In sum, the loss to China’s so-called “soft power” is consequential. Whatever doubts other nations held about China’s reliability and oppressive demands have now been confirmed.
Ironically, China’s leaders are loathe to “come clean” as that would entail a loss of face. But maintaining a desperately thin charade of bogus propaganda and fabricated statistics only serves to destroy the last shreds of domestic and international legitimacy.
China’s leadership has proven adept at handling one crisis at a time during China’s “Spring” and “Summer” growth phases, but that is no guarantee that the leadership has the wherewithal to manage multiple overlapping crises in “Winter.”
The Communist Party leadership centered around President Xi has constructed a technological wonder of Orwellian social control, but this may well prove to be the leadership’s Maginot Line, a vast defense against a previous era’s violent social disorder that is incapable of controlling the erosion of legitimacy and confidence.

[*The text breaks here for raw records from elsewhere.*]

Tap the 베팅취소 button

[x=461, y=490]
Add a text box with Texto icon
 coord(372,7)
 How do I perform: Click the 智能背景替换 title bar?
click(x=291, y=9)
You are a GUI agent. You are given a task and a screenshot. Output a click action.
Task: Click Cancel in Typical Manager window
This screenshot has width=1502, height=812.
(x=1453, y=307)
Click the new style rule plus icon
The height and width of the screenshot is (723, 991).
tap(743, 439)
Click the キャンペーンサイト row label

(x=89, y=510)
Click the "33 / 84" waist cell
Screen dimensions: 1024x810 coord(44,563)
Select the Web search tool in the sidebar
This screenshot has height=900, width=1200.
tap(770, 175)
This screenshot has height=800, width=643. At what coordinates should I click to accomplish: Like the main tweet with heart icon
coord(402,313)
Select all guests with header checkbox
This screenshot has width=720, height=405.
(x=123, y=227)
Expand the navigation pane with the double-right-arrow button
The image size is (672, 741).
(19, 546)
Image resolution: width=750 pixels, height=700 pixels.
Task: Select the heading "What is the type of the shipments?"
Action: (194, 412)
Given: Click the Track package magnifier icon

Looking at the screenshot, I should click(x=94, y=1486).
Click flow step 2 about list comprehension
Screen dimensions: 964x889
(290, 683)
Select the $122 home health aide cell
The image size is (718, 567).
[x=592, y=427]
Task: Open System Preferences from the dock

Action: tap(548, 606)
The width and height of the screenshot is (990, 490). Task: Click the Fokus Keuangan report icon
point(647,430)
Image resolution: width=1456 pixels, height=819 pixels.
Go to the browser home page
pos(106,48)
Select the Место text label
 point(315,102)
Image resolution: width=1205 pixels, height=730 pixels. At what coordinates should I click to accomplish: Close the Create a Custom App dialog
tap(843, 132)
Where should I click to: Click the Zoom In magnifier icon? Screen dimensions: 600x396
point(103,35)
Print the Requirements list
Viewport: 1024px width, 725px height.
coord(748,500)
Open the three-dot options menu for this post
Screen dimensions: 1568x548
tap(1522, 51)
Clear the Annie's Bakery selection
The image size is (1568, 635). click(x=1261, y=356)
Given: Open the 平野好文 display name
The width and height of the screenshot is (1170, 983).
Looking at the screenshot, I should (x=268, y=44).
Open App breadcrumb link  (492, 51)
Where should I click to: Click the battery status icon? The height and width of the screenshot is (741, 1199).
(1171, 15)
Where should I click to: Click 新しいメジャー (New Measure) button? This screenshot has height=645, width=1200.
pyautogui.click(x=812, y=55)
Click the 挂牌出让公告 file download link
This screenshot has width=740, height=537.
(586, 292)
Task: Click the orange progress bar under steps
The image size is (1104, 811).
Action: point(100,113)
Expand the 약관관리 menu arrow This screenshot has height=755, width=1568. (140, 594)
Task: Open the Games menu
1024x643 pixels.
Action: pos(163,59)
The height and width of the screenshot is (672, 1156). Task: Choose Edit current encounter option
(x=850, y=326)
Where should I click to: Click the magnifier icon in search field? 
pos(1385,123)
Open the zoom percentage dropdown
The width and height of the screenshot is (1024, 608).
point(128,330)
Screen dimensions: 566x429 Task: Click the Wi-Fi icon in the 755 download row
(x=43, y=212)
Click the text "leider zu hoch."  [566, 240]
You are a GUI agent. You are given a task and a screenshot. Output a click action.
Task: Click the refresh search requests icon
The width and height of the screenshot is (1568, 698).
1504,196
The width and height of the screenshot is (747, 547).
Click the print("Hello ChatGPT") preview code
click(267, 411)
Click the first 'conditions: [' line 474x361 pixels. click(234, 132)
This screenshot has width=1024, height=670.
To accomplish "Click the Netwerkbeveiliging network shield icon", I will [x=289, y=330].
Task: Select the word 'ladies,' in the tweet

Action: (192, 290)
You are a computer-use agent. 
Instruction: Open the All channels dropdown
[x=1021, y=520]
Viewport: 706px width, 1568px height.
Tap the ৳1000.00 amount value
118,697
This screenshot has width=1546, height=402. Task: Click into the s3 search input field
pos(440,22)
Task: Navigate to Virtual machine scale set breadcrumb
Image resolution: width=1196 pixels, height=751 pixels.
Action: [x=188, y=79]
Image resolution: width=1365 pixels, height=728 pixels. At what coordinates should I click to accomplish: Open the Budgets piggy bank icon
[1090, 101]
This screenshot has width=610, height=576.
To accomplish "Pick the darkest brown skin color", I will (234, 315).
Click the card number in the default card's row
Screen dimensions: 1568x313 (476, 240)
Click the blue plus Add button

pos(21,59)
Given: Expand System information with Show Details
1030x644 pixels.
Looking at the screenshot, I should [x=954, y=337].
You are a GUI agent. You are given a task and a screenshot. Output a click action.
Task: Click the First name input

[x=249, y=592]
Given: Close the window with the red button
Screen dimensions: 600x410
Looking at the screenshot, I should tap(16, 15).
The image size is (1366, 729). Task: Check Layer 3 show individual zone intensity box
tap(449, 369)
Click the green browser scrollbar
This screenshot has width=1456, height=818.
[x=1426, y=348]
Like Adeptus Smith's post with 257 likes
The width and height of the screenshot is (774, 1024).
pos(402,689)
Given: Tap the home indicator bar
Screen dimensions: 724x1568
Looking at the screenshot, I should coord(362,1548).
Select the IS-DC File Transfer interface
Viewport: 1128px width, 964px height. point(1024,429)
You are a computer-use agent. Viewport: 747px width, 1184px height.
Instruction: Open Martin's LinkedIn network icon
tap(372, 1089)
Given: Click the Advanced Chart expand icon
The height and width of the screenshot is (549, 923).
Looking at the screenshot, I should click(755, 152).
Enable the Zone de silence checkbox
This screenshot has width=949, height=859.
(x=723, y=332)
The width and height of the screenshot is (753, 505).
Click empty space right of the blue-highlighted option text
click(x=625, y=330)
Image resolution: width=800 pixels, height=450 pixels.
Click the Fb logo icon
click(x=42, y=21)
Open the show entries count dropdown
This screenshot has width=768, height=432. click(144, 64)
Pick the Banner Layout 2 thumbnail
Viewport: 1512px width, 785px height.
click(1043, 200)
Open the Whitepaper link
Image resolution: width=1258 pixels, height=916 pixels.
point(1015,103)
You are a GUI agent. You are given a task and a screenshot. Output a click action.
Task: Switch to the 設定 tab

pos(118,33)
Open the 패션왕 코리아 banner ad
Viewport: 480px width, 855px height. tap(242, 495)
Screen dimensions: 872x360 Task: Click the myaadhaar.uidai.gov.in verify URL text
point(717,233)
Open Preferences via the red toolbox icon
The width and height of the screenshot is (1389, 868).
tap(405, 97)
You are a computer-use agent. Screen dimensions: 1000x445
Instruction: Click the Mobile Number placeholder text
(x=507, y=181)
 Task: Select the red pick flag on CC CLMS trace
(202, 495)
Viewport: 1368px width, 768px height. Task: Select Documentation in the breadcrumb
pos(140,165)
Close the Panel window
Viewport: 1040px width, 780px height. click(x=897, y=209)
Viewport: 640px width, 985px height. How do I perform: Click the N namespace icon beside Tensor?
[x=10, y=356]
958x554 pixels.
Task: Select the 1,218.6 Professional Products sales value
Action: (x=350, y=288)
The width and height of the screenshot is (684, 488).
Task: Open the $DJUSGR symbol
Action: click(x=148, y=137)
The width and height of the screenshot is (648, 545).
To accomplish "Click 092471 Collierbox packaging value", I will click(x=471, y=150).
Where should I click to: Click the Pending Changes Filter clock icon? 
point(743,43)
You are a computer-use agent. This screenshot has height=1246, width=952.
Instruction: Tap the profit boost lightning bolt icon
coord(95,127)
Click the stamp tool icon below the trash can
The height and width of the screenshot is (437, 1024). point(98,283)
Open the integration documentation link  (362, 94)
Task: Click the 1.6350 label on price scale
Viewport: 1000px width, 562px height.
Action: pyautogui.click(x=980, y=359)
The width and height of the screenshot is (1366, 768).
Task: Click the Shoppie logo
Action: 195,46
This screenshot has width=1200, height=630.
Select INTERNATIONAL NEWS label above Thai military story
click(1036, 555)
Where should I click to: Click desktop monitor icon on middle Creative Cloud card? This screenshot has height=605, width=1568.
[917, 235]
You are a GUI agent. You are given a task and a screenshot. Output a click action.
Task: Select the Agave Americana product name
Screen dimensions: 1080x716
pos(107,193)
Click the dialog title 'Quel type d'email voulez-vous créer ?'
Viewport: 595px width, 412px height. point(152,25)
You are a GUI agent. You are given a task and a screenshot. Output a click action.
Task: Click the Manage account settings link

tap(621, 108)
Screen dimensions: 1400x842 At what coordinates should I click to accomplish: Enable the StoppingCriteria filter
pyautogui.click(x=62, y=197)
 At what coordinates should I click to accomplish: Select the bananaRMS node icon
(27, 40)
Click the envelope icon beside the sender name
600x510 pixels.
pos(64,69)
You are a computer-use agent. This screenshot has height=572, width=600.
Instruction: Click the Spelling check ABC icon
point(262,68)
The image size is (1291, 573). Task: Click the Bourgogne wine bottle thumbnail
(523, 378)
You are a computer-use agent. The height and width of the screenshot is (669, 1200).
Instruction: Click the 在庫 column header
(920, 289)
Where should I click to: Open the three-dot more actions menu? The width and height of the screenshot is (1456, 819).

This technological wonder of Orwellian social control is defenseless against a population that simply opts out of returning to work and borrowing immense sums to gamble on future “growth.” Stalinist dependence on fear to compel political obedience does not create legitimacy, trust or confidence.
Threats, propaganda and the Orwellian dissolution of social trust cannot stop a withdrawal from the status quo. If workers opt out of returning to work, and households opt out of borrowing more money, that will undermine the economy and thus the social order. There is no police force large enough to force everyone to return to work and no mechanism to force people to borrow money to gamble in speculative ventures. A quiet withdrawal is a social movement that cannot be suppressed with traditional force or dissipated with propaganda no one believes.
This applies not just to China but to every nation struggling with the pandemic, a roster that will soon include virtually every major nation on Earth.